Text excerpt:
Expert Insight

  • Dana Farber Cancer Institute’s Dr. Harold Burstein underscored both Enhertu’s promise and the importance of carefully interpreting global trial design through the lens of current U.S. practice — as the drug, now three years into clinical integration, continues to evolve as new data reshape how and where it is used.

In conversation with SurvivorNet,  Dr. Harold Burstein–world renown clinical researcher and breast oncologist–offered his perspective on Enhertu (trastuzumab deruxtecan) and the global phase 3 DESTINY-Breast11 trial, emphasizing that while the drug offers promise, questions remain about how applicable the study design is to current U.S. practice.

Trial Design and Results

  • DESTINY-Breast11 evaluated a preoperative strategy of trastuzumab deruxtecan followed by THP (taxane, trastuzumab, pertuzumab) versus a more traditional regimen of dose-dense AC (doxorubicin/cyclophosphamide) followed by THP in patients with HER2-positive early-stage breast cancer.

Stored records:

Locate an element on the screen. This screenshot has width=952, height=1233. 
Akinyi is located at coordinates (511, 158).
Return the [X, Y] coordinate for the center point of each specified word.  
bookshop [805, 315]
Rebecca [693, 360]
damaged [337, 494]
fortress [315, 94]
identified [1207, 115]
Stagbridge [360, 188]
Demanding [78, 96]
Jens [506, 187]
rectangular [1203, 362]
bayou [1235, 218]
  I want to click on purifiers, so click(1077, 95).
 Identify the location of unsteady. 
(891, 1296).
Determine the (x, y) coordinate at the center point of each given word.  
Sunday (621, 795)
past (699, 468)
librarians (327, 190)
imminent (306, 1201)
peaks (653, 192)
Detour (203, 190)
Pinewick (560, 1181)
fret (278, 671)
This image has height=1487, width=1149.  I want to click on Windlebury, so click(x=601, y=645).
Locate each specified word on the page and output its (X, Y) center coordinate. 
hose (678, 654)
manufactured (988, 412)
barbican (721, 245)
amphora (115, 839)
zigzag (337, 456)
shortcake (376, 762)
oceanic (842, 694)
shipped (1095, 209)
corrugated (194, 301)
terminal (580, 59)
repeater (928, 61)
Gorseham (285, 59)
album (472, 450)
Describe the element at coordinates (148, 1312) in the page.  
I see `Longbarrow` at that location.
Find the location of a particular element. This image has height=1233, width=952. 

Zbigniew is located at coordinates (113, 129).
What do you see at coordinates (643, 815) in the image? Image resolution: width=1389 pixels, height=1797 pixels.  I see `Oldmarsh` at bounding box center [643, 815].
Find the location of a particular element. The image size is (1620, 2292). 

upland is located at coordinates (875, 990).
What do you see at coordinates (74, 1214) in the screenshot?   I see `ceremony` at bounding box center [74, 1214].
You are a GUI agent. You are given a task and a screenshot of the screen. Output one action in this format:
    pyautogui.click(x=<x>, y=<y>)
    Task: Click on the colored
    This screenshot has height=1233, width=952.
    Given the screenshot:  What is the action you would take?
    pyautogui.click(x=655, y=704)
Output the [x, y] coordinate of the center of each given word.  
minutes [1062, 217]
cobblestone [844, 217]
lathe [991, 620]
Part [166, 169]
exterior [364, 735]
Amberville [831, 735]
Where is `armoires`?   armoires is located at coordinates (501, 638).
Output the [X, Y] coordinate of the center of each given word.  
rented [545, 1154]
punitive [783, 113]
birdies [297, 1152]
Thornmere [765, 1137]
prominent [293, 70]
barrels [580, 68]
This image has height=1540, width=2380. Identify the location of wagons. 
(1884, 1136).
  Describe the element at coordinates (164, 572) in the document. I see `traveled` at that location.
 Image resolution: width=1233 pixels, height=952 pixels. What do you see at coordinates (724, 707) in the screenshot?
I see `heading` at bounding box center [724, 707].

Tasks:
(1) Rewrite the paragraph of the Enhertu article that begins "In conversation with SurvivorNet" in fewer words, keeping its main facts.
(2) Write out the part of the Enhertu article that opens with the words containing "Expert Insight" and closes with "it is used.".
(3) Write what comes next in the article on Enhertu and the DESTINY-Breast11 trial, starting after its final sentence.
These entries have no connection to the Enhertu article.

Task-by-task answers:
(1) Speaking with SurvivorNet, breast oncologist and clinical researcher Dr. Harold Burstein gave his view of Enhertu (trastuzumab deruxtecan) and the global phase 3 DESTINY-Breast11 trial. He said the drug shows promise but that it remains uncertain how well the study design applies to current U.S. practice.

(2)
Expert Insight

  • Dana Farber Cancer Institute’s Dr. Harold Burstein underscored both Enhertu’s promise and the importance of carefully interpreting global trial design through the lens of current U.S. practice — as the drug, now three years into clinical integration, continues to evolve as new data reshape how and where it is used.

(3)
  • Enhertu (trastuzumab deruxtecan) followed by THP significantly increased the rate of pathologic complete response — about 67% versus ~56% with standard ddAC-THP — in patients with high-risk HER2-positive early-stage breast cancer in the neoadjuvant setting

Dr. Burstein’s Takeaways Summarized

  • Comparator choice matters
  • Global trials shape drug development — and regulatory decisions
  • Clinicians must scrutinize the fine print

Interpreting DESTINY-Breast11 in U.S. Practice

Although the study demonstrated a higher pathologic complete response (pCR) rate with the T-DXd–based approach—an encouraging signal suggesting deeper tumor eradication before surgery–Dr. Burstein cautions that context matters. While anthracycline-based regimens remain common globally, U.S. practice has largely shifted away from AC in HER2-positive disease. Most American patients instead receive TCHP (docetaxel, carboplatin, trastuzumab, pertuzumab), a regimen that in some prior studies has shown higher response rates than AC-THP.

For Dr. Burstein, that raises the question of whether DESTINY-Breast11 used the most relevant comparator for U.S. patients.

Is This the Right Benchmark?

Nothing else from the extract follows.